Tuning it, feeling the vibration in the body when I plucked the strings, and hearing the tones ring out had an immediacy that no system can match. I ordered some new Aquila Nylgut strings with alacrity.

The problem is not the equipment but the source. Records tend to be horribly compressed because at low volumes (the way people normally listens) you need compression to hear the low volume detail. Music recordings should be delivered at full dynamic range (24 bits of resolution is enough) and let us have amplifiers that compress more at low volumes to reveal low level details. But…

A trend comes and goes over the decades of music reproduction of having the speakers become an instrument itself by keeping the housing thin and made of wood. Part of the thinking is that it releases the vibrations quicker and are more dispersed.

Harps are unbelievably tough to reproduce (I used to play when I was young).

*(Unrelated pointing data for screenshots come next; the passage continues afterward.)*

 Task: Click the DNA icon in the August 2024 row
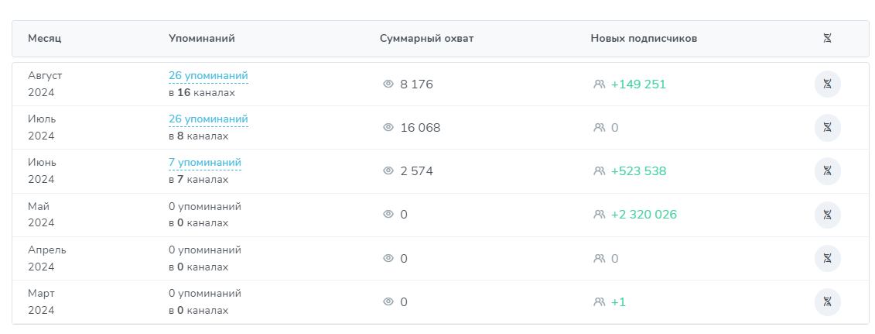(x=827, y=84)
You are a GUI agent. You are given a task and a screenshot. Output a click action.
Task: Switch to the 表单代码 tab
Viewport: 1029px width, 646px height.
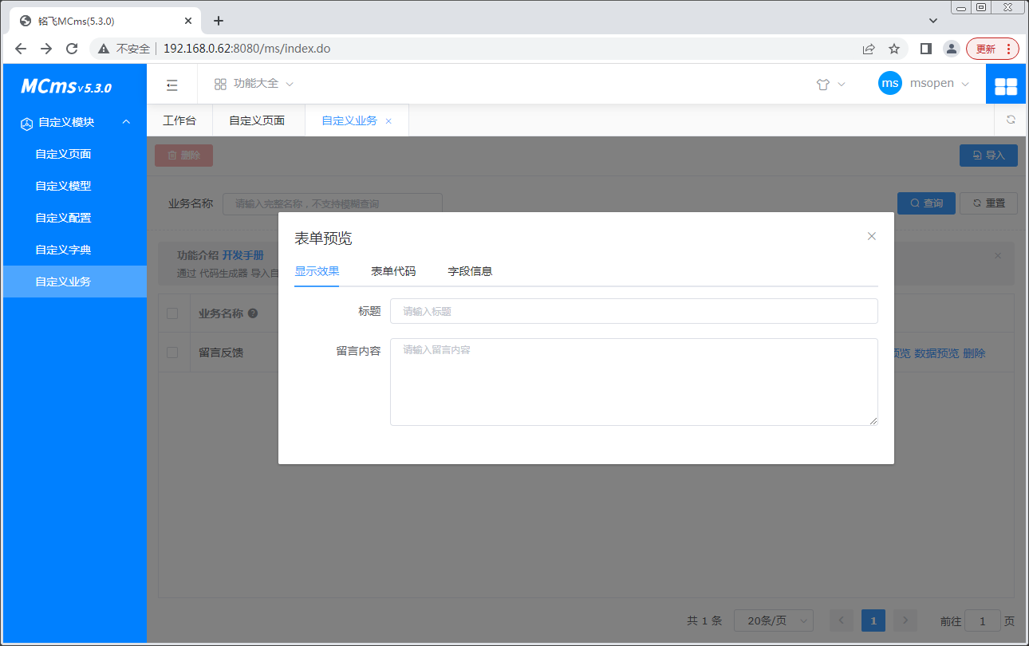point(393,271)
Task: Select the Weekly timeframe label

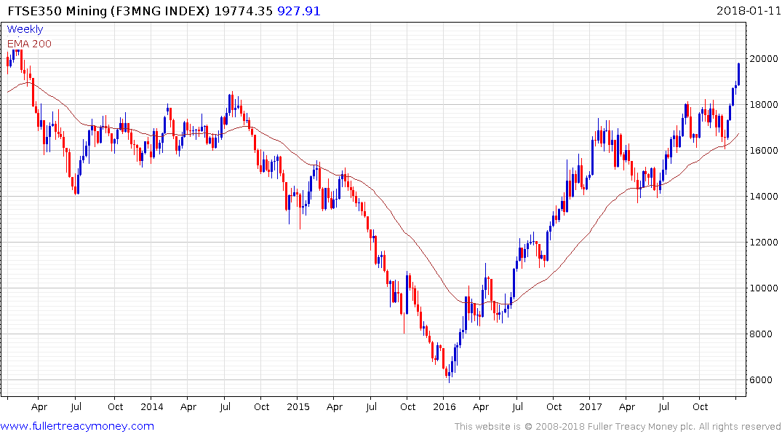Action: (25, 29)
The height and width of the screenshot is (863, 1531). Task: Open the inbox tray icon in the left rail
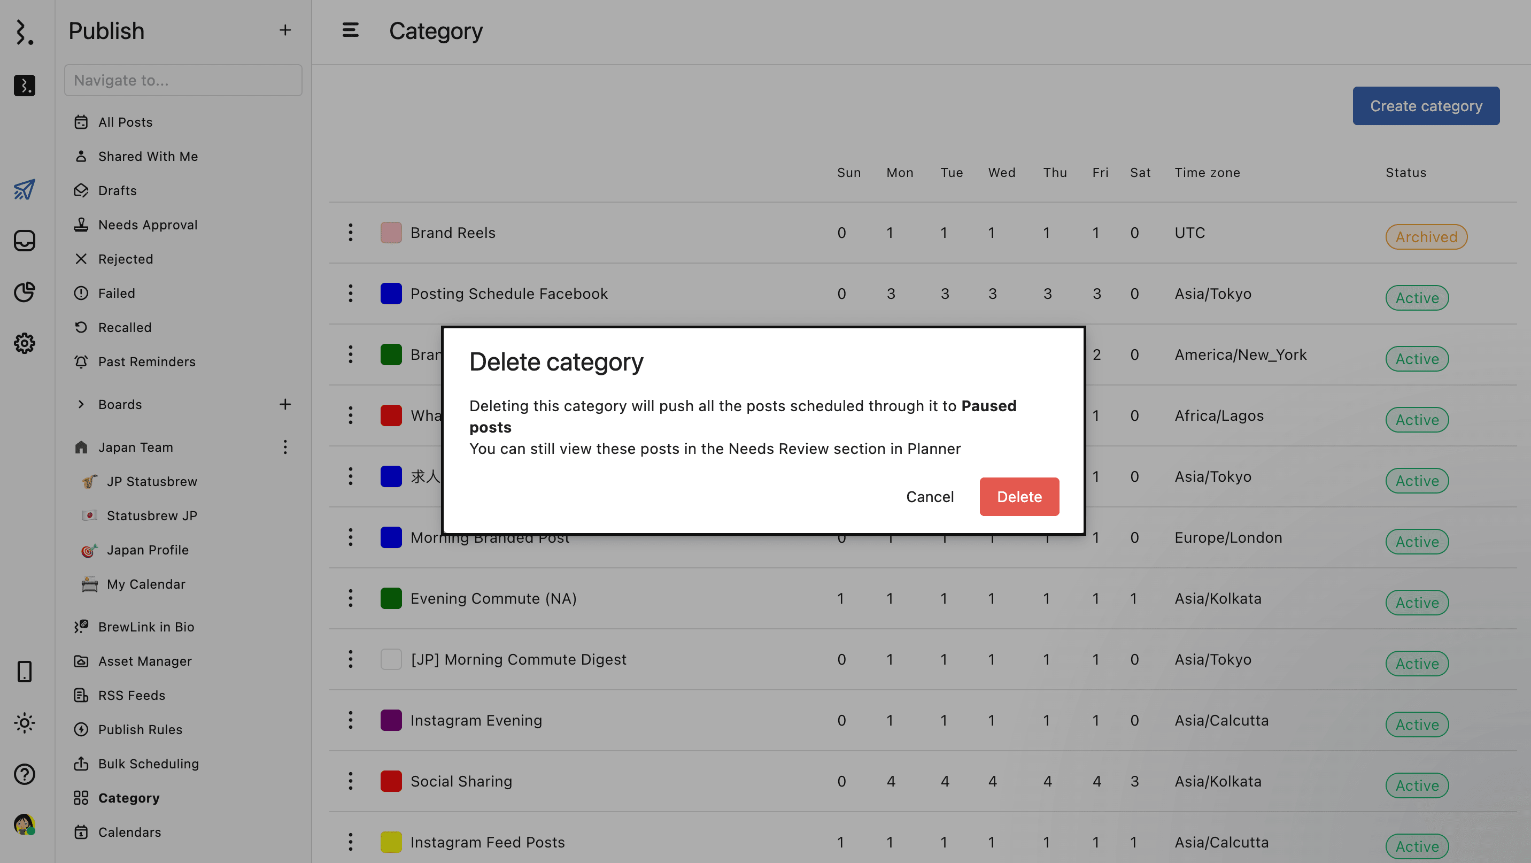[x=24, y=241]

There was ONE system I have ever heard that was able to reproduce the actual sound, and that was a set of Maggies (McIntosh gear driving them, but I don't think that was as important). I have always suspected it was something about having the area of the transducer panel similar in size to the soundboard of the harp itself - with the right recording, it was sitting in the room.

u/gurrra avatar

Difference lies in recording and speaker dispersion.

I mean, that's the whole thing, right? It's all about reproducing what we would hear if we were in the studio or at a live performance. All of the equipment we use is aimed at precisely that, because music is created by people not by equipment. The ultimate goal is for the equipment to fade away and the music to take over.

And even with your wife's live performances (which, yes, sounds heavenly), they're being done in your listening room which I assume is somewhat optimized for sound. Put her in another room and it wouldn't sound as great. Hence trying to recreate that perfect listening environment no matter the space.

Well, but you don't own dipoles, do you? I don't know about replicating a harp but they do get the "not sounding like a box" part down. Magnepans are real. They are different.

Most audiophiles spend a lot of money trying to solve a problem that might be about a basic design limitation.

If "not sounding like a box" is job one for any well-designed speaker, dipoles avoid the problem by not being a box.

Quite the head start. If that's the hurdle one's already past it. Of course, panels a third into the room disgruntles many, so oh well.

You just need a set of $1000 cables and that will fix everything - guaranteed!

As a musician (piano), I was always able to rate my system based on how closely it sounded to me playing the actual instrument.

It's been many many years, but I've finally put together a system that when played at live volume levels, with my eyes closed I cannot reliably tell the difference between someone playing the real thing and a recording of me playing the piano.

This is all in the same room so the acoustics aren't very different from the speakers or the piano.

Harp like other plucked string instruments is very tricky to record faithfully. If my wife played the harp, I'd be asking her to play it all the time instead of listening to the stereo LOL.

For my gf it's the flute. Live sound is so..Lively and dynamic. The problem is when you try to fix it in time aka recording.

u/didmyselfasolid avatar

Never been a fan of opera - never seen an opera either.

However, one day many years ago at the local market, somebody who was obviously a classically trained opera singer but nobody famous, just stood up on a platform and launched into something that sounded to my pleb ears as operatic (it was in Italian or something, anyway.)

Ho-lee fuck. The difference from anything I'd heard on a sound system was astounding. So much texture and connection. It was spellbinding.

To me, recorded music played though a good system sounds much better than most live music, typically played through crappy sounding amps and PA system. Yeah, actual live music, music without "reenforcement" is fantastic.